Using sediment morphometry to infer transport dynamics in Alpine catchments: which variables matter?

Alessandro Cattapan1, Paolo Paron1, Michael McClain1,3, Hervé Piégay2, and Mário Franca1,3
Alessandro Cattapan et al.
  • 1IHE Delft, Delft, The Netherlands (
  • 2National Center for Scientific Research, University of Lyon, Lyon, France
  • 3Delft University of Technology, Delft, The Netherlands

Decisions on water resources infrastructures’ planning and management are, at the moment, only rarely taking into consideration their impacts on sediment transport dynamics and on river geomorphological changes at basin scale. The reasons for this are the fact that these changes in most cases happen over time scales longer than the so called “engineering scale” (around 70/100 years) and the inherent complexity in accurately modelling these processes at the scales of interest. Recently, simplified schematizations have been proposed to assess different scenarios for river basin development strategies (e.g. dams development and operations). The possibility to calibrate and validate these models still is hindered by the scarcity of measurements of sediment fluxes in most catchments worldwide. If one could accurately infer transport processes (fluxes) (e.g. travel distances, source areas, relative production etc.) from sediment properties (shape, size, lithology, etc.), this would allow the use of already available data and would simplify the collection of future datasets.
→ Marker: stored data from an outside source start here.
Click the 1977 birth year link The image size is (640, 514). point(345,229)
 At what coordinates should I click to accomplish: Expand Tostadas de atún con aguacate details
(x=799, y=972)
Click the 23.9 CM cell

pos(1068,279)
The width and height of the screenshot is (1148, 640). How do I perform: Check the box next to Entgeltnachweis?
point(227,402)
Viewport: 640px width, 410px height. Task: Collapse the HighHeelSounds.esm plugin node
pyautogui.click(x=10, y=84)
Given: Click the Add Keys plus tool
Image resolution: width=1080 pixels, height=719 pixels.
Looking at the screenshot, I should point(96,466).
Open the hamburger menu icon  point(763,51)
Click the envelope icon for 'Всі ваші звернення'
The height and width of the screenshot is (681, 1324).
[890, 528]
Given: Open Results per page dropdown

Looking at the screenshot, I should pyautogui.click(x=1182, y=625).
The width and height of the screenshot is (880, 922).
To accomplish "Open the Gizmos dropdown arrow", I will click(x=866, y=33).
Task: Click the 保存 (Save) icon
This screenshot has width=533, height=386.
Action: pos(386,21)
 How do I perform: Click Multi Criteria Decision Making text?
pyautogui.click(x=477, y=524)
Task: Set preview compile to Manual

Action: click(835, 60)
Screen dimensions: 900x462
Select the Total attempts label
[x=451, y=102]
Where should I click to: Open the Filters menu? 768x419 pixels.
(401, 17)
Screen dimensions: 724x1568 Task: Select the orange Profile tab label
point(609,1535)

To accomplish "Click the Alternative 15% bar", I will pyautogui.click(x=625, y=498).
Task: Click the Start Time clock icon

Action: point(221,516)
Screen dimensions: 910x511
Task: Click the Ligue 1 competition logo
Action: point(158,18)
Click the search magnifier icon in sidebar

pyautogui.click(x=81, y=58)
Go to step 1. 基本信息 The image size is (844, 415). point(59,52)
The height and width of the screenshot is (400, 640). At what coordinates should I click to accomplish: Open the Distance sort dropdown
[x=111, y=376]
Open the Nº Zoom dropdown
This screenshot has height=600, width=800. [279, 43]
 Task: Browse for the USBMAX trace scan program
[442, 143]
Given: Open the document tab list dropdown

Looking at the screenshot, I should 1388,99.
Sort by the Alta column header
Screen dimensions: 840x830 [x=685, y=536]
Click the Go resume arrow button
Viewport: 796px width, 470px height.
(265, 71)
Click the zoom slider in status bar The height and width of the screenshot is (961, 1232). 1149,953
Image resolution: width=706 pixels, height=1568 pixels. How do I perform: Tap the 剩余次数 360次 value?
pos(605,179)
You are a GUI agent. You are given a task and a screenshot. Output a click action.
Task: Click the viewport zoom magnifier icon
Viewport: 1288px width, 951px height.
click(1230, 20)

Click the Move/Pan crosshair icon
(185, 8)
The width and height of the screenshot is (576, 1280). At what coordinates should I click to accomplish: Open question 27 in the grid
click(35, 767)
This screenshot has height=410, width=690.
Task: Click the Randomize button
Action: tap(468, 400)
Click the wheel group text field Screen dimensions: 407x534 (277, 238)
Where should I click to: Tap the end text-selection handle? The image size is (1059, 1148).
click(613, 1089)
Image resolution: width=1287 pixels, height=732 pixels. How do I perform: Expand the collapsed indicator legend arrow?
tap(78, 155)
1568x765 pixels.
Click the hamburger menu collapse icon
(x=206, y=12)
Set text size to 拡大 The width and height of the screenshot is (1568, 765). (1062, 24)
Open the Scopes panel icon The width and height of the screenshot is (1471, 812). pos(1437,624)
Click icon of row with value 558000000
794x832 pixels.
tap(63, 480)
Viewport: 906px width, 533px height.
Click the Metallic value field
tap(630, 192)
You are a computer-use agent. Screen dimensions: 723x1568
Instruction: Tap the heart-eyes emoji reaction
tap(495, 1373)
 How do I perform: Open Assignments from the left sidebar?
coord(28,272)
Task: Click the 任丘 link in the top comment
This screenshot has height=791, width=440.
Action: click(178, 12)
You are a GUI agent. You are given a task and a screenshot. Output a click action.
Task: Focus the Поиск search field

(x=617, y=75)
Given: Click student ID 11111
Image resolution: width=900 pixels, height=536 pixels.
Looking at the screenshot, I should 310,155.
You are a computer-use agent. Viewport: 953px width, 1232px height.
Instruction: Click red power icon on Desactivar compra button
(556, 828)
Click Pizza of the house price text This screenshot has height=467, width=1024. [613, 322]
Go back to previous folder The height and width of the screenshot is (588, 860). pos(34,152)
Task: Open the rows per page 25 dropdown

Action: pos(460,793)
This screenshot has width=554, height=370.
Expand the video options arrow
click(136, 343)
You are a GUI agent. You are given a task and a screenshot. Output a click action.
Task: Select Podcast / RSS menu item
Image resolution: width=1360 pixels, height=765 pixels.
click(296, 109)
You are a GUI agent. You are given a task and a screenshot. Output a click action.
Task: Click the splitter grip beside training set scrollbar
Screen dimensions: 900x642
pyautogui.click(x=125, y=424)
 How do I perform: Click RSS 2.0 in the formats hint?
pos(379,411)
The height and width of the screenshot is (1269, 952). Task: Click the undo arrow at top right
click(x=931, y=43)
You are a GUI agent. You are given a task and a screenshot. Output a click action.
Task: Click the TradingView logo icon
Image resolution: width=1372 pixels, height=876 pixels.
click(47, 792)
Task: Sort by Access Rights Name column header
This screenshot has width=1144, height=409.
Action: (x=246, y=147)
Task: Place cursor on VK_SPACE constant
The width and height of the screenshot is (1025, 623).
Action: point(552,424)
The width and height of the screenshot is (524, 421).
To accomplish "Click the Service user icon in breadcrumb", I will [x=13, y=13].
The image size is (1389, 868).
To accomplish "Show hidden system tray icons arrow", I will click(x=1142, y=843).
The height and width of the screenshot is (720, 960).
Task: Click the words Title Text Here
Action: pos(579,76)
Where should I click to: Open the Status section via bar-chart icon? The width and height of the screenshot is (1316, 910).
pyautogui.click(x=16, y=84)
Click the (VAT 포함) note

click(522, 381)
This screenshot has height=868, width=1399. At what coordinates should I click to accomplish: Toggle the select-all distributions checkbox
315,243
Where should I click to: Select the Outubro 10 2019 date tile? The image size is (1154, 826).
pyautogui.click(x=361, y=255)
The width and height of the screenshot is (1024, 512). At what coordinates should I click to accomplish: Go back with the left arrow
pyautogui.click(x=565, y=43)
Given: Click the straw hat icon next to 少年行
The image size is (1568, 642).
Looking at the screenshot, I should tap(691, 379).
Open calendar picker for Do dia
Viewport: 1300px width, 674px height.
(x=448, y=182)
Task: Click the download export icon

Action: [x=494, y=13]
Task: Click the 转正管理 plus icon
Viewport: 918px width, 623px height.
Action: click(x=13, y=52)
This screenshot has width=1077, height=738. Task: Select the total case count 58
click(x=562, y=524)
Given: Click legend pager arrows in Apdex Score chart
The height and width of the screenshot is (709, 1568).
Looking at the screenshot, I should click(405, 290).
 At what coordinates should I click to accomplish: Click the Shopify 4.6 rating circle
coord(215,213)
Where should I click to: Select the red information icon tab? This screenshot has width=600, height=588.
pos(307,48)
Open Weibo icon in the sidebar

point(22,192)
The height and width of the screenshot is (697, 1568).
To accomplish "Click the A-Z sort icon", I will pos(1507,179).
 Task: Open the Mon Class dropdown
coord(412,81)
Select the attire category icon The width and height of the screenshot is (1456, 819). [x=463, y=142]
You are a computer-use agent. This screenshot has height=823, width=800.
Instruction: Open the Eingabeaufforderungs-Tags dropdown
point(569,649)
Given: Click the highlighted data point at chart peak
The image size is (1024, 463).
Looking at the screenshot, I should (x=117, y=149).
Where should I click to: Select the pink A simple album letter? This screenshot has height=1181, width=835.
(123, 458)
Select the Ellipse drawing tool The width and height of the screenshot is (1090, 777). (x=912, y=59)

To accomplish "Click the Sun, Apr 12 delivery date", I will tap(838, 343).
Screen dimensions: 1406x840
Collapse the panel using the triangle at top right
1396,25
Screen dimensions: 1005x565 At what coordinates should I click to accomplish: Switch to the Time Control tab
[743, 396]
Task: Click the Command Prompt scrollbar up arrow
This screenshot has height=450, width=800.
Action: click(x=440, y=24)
Recent studies on sediment attrition claim the existence of a “universal” relation between particles relative mass loss and their circularity (Novák-Szabó et al., 2018). The relationship between relative mass-loss and travel distance is, however, still unclear and thought to depend on the transport conditions and on particles mechanical properties.

In order to start assessing the importance of the latter, we identified a case study, the Sarzana River basin, in North-East Italy, characterized by the presence of localized sources of arenites and metabasalts, which are expected to have different abrasion rates. We measured sediment size and shape properties with a photogrammetric method and compared their longitudinal evolution. We also performed the same analysis on mixed samples, collected using the Wolman method. The inclusion of particles lithology among the control variables of the study allowed the identification of a series of transport dynamics that would otherwise be completely overlooked by mixed sampling. This example stresses the importance for a thorough basin analysis when designing a sediment monitoring campaign in order to maximise the amount of information minable from data.

How to cite: Cattapan, A., Paron, P., McClain, M., Piégay, H., and Franca, M.: Using sediment morphometry to infer transport dynamics in Alpine catchments: which variables matter?, EGU General Assembly 2020, Online, 4–8 May 2020, EGU2020-17575,, 2020

This abstract will not be presented.